§ Work instruction:
The answer should be a faithful retyping of the records that follow, pictures excluded.
"""
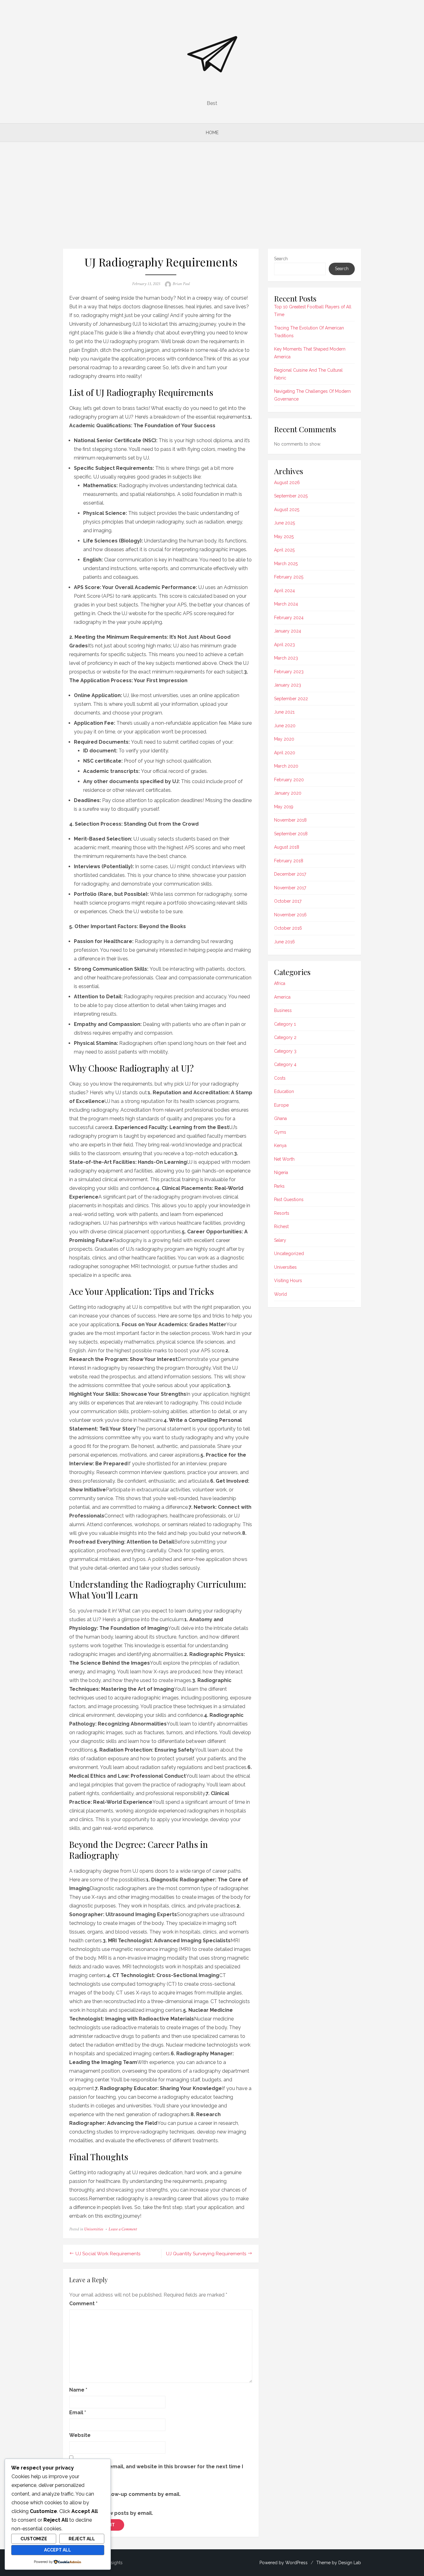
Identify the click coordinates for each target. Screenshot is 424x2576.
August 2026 (287, 482)
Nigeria (281, 1172)
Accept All (57, 2549)
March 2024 (286, 603)
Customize (33, 2538)
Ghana (280, 1118)
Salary (280, 1240)
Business (283, 1010)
"""
§ Problem solution:
Identify the click coordinates for each target. Screenshot is 424x2576.
August 2026 (287, 482)
Nigeria (281, 1172)
Accept All (57, 2549)
March 2024 (286, 603)
Customize (33, 2538)
Ghana (280, 1118)
Salary (280, 1240)
Business (283, 1010)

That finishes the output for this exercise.